Remote voting is used in many countries, both old and new democracies, around the world, to broaden participation. Remote voting may take place in person somewhere other than an assigned polling station or at another time, or votes may be sent by post or cast by an appointed proxy. When the requirements to qualify as a remote voter are minimal, remote voting can make up a significant proportion of the total vote. In Finland, it has been as high as 37 per cent of all votes cast, and in the 2003 legislative elections in the Marshall Islands it was 58 per cent. In Sweden, where it is commonly about 30 per cent, voters can also change their pre-cast vote if they subsequently travel to their allocated polling station on election day. However, its use may have implications for electoral system design, with issues of election integrity being salient.

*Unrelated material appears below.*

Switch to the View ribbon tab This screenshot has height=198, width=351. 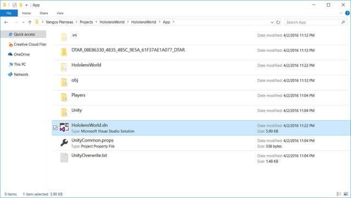[x=60, y=13]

Remote voting is easiest to administer under a nationwide List PR system with only one list per party, and most complicated under a system using single-member districts, which would require placing ballots from many constituencies in many different locations. Particularly if out-of-country voting is to be implemented, the practicalities of getting the right ballot paper to each elector need to be considered carefully. Requiring a country’s embassies to issue ballot papers may not sit easily with a system with a significant number of electoral districts, because of the logistic challenge of ensuring that each embassy receives the right selection of ballot papers and gives the right ballot paper to each elector. If ballot papers are to be despatched by post, there will be an impact on the election timetable in that the ballots will have to be readied farther in advance of election day.
Once cast, out-of-country votes can be included in the absentee voter’s home district (as in New Zealand); counted within single (or multiple) out-of-country districts (as in Croatia); attached to one or more particular districts (as in Indonesia); or merely added to the national vote totals when seats are allocated under a nationally based List PR system (as in The Netherlands).